Excerpt provided:
%%

Chad bans burqas after 'Boko Haram' suicide bombings

Chad has banned the wearing of full-face veils and burqas after twin suicide bombings in the country's capital killed 34 on Monday. The government has ordered its security forces to seize and destroy all burqas being sold.

In an effort to thwart future terror attacks and prevent terrorists from concealing explosives under their burqas, Chad's Prime Minister, Kalzeube Pahimi Deubet, said the ban on the veils, ordered by the country's crisis committee on Tuesday, would be applied in both private and public spaces, such as schools, markets and hospitals, the BBC reports.

Those found wearing them, he said, would be "arrested, tried and sentenced in summary proceedings".

Speaking to religious leaders the day before the Muslim festival of Ramadan, Deubet added that the selling of the veil had also been banned and that his security forces had been ordered to "go into the markets and to seize all the burqas on sale and burn them".

34 people were killed in the country on Monday when two female suicide bombers riding on motorcycles blew themselves up outside the police headquarters and police academy in the capital city of N'Djamena. In the aftermath of the attacks, the Chadian government blamed the attack on the terror group Boko Haram.

If the group is to blame, Monday's twin suicide bombings would mark the first attack by Boko Haram in the Chadian capital.

"Boko Haram chose the wrong target. These lawless and faithless terrorists will be flushed out and neutralised wherever they are," a government statement read.

The burqa, used to cover women's bodies in public in some Islamic traditions, is sometimes worn by Boko Haram militants in order to bypass security and conduct attacks in crowded public places in Nigeria.

Last week the governments of Chad, Niger, Benin, Cameroon, and Nigeria agreed to expand their military campaign against the group, setting up a new regional task force of 8,700 soldiers, police officers and civilians to fight Boko Haram in N'Djamena for the first time.

In recent years the group's leader Abubakar Shekau has threatened to target Nigeria's neighbouring countries including Chad, Niger and Cameroon, due to the three country's' ongoing military cooperation with Nigeria in the fight to eradicate Boko Haram in north-eastern Nigeria. Chadian troops crossed into Nigeria earlier this year to launch a ground assault against the terror group.

Under the new ban, religious turbans are also forbidden. Since the ban came into immediate affect on Tuesday, police in Chad said they had arrested five suspected Boko Haram militants linked with Monday's attack.

%%

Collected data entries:
%%

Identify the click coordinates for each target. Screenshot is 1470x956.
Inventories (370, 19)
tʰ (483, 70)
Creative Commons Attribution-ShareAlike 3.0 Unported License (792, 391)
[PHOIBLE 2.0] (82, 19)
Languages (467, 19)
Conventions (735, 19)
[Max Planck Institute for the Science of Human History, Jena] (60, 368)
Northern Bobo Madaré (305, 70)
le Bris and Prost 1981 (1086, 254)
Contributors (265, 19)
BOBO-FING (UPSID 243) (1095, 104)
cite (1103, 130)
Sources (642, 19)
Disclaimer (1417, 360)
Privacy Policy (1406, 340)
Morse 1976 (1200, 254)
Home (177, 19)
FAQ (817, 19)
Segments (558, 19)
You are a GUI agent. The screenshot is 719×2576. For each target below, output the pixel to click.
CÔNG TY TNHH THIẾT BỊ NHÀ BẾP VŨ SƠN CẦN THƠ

%%

Assignment 1:
Answer these from the article on Chad's burqa ban above:
(a) How many people were killed in Monday's twin suicide bombings?
(b) How many soldiers, police officers and civilians make up the new regional task force?
(c) How many suspected Boko Haram militants did police in Chad say they had arrested?
Assignment 2:
Sum up the article on Chad's burqa ban above in two sentences.
Assignment 3:
Transcribe the article on Chad's burqa ban above word for word, everything from "34 people were" down to "places in Nigeria.".

Task answer 1:
(a) 34
(b) 8,700
(c) Five

Task answer 2:
Chad has banned full-face veils and burqas in both private and public spaces after two female suicide bombers killed 34 people outside police buildings in N'Djamena on Monday, an attack the government blamed on Boko Haram. People found wearing them face arrest and summary trial, security forces have been ordered to seize and burn burqas on sale, and police say they have arrested five suspected militants linked to the attack.

Task answer 3:
34 people were killed in the country on Monday when two female suicide bombers riding on motorcycles blew themselves up outside the police headquarters and police academy in the capital city of N'Djamena. In the aftermath of the attacks, the Chadian government blamed the attack on the terror group Boko Haram.

If the group is to blame, Monday's twin suicide bombings would mark the first attack by Boko Haram in the Chadian capital.

"Boko Haram chose the wrong target. These lawless and faithless terrorists will be flushed out and neutralised wherever they are," a government statement read.

The burqa, used to cover women's bodies in public in some Islamic traditions, is sometimes worn by Boko Haram militants in order to bypass security and conduct attacks in crowded public places in Nigeria.